Whether the move is justified on Apple's part is a point of some contention. On the one hand, Apple Store real estate (even virtual real estate) is something the company has always curated carefully, and it makes sense not to stock a device that isn't fully compatible with Apple products. On the other hand, Fitbit is still as compatible with the iPhone as it's ever been and its app is still available in the AppStore; it's simply not integrating with HealthKit. Some people view the move as retaliatory or punishing.

Fitbit's statement, issued in response to the previous rumors about Apple's physical store, suggest the company isn't worried about the lost retail channel -- or at least doesn't want to appear worried. 

"As the #1 selling connected device with 69 percent year-to-date 2014 market share (source: NPD), Fitbit is currently sold in 46 countries and in over 37,000 retail stores, including Amazon, AT&T, Best Buy, Bloomingdales, Brookstone, Dick’s Sporting Goods, Kohls, Microsoft Store, Nordstrom, REI, Target, The Sports Authority, Tory Burch, Verizon and Walmart,” CEO and cofounder James Park said in a statement at the time. “Fitbit looks forward to a robust holiday season as the connected health and fitness category continues its rapid growth.”

MobiHealthNews also reached out to Apple for comment on the latest news. An Apple spokesperson said, "We don't comment on our relationships with our partners and vendors."

We speculated in a previous piece that there might be more to Fitbit's HealthKit opt-out than meets the eye: the company might be taking a stand against a platform play it doesn't see itself benefitting from in the long term.

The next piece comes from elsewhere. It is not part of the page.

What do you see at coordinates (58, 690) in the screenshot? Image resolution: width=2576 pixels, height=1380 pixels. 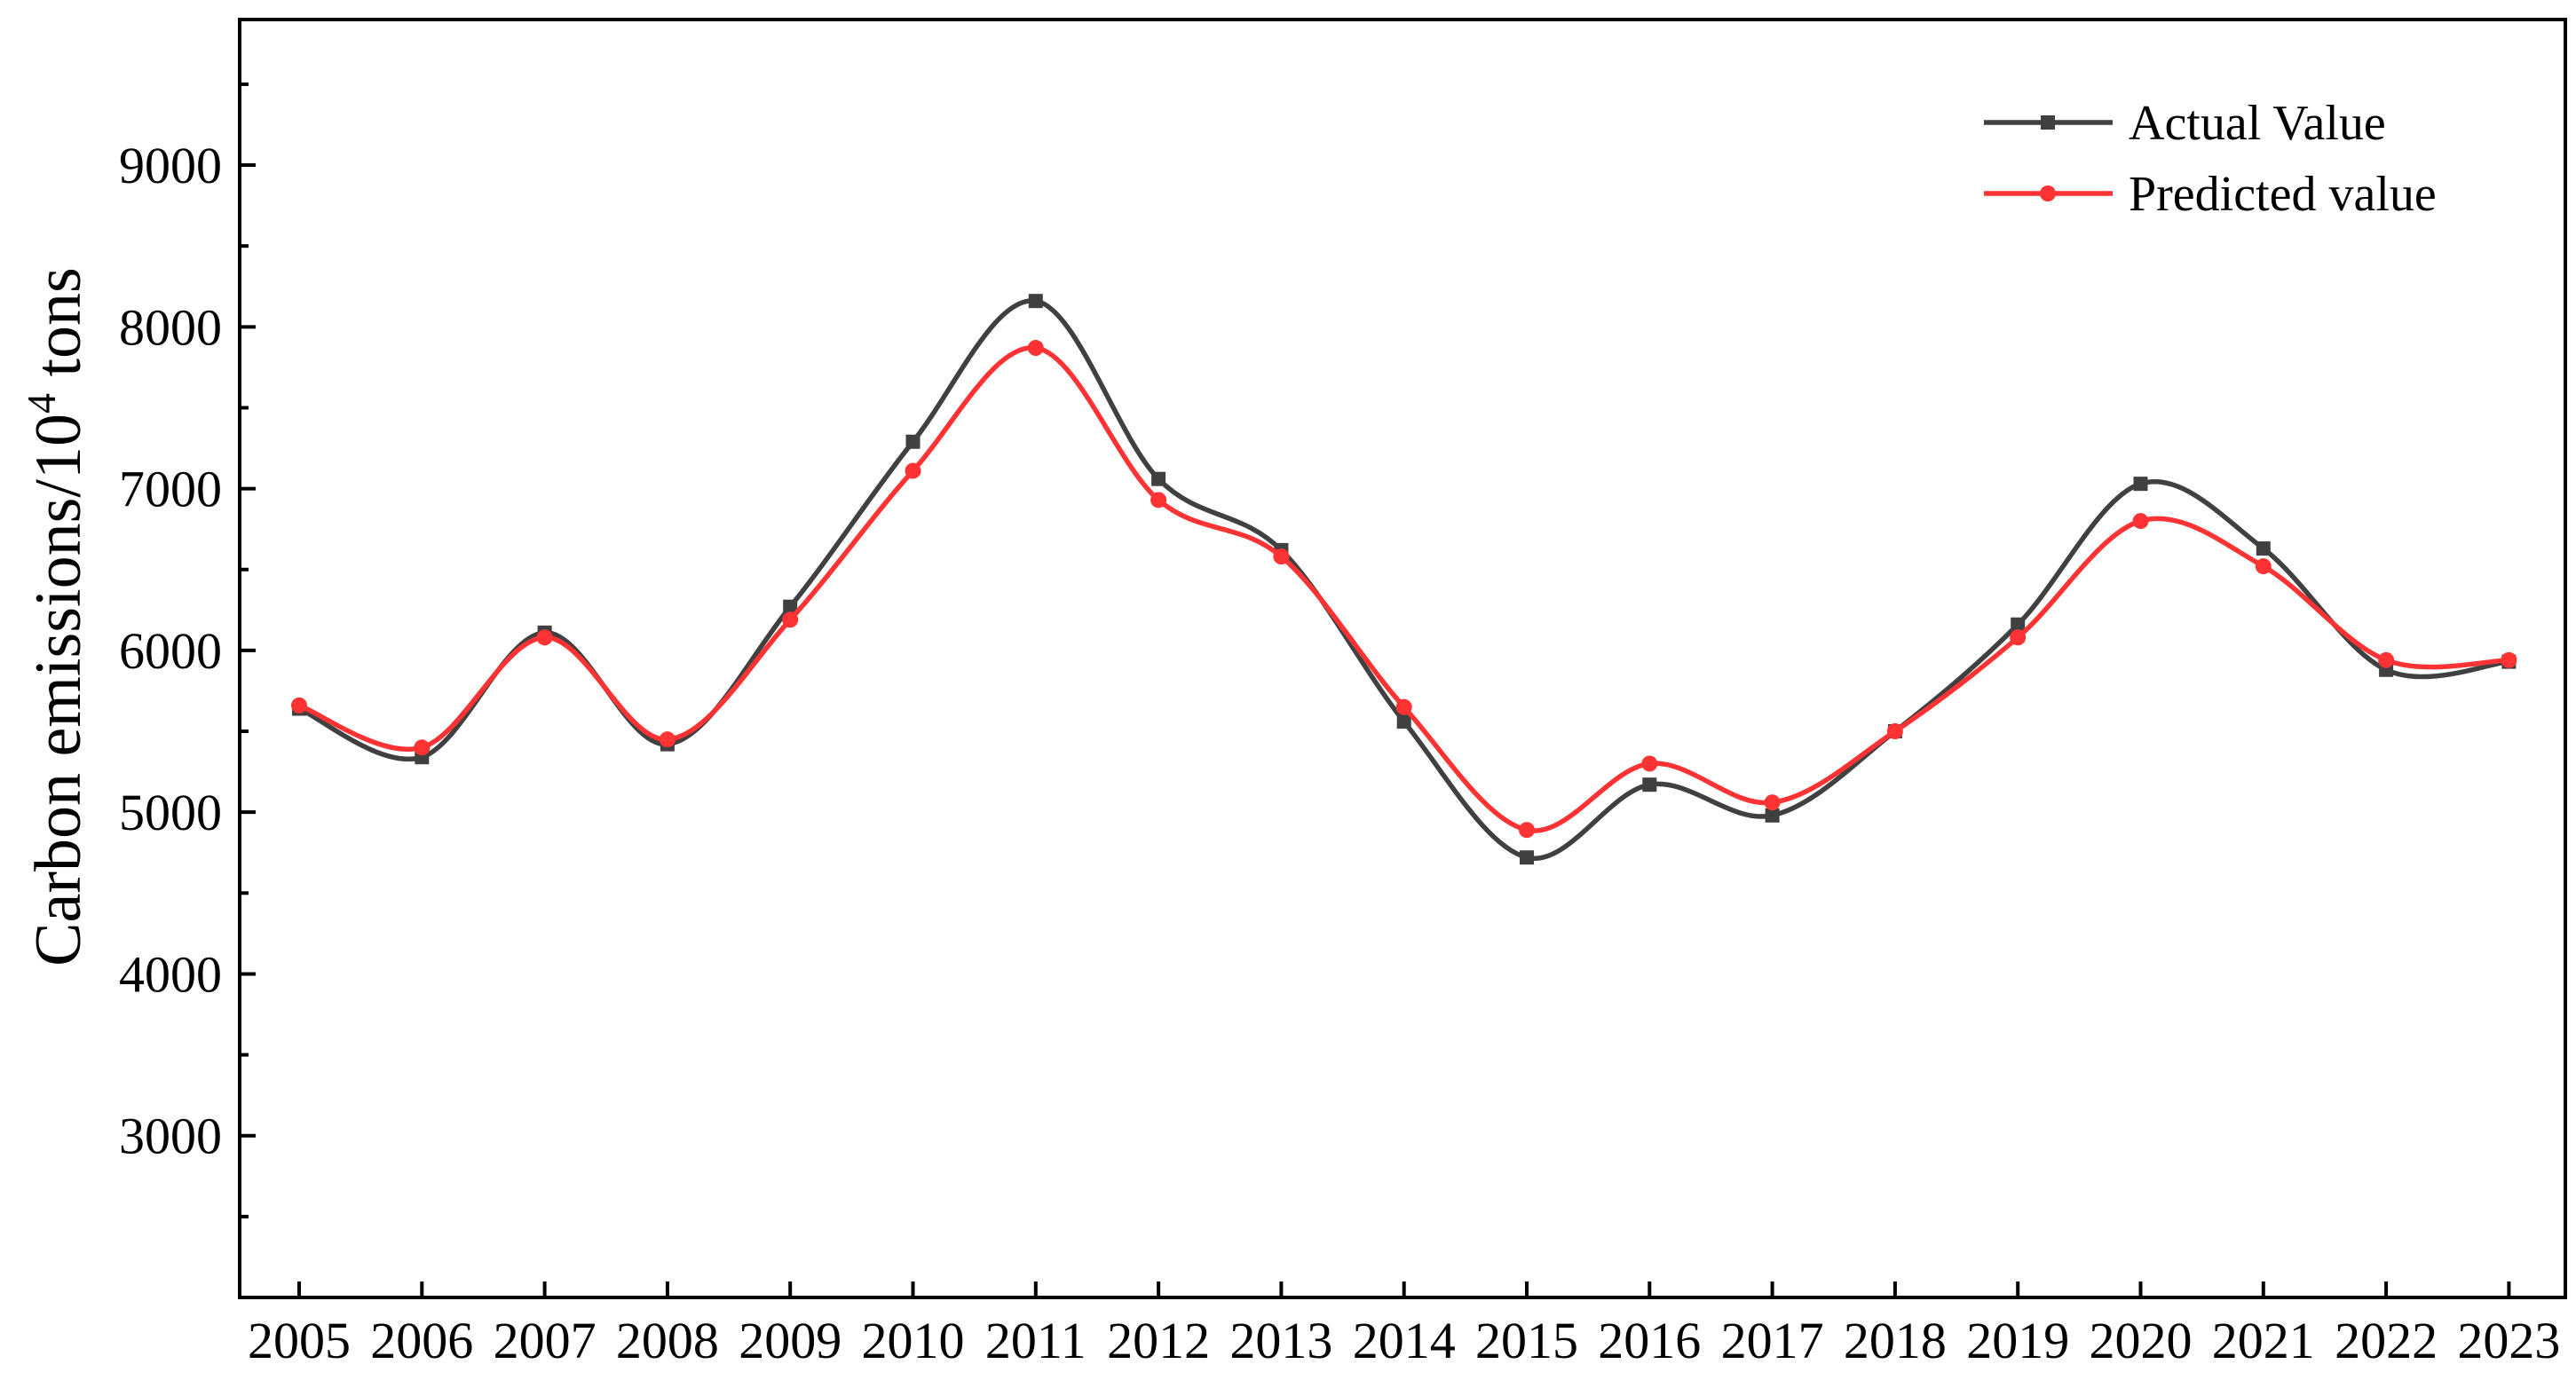 I see `y-axis-title-main: Carbon emissions/10` at bounding box center [58, 690].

If Fitbit is increasingly burning its bridges with Apple, though, it may be looking elsewhere for friends in the phone and operating system business. Fitbit has built features into its new suite of trackers -- the Fitbit Charge, Fitbit Charge HR, and Fitbit Surge -- that will allow them to integrate with Cortana, Microsoft's Siri competitor. AT&T recently announced a deal where purchasers of the new Lumia 830 Windows Phone would get a free Fitbit Flex packaged in. And despite its own recently released Microsoft Band wearable tracker, Microsoft also continues to stock Fitbit products in its online store.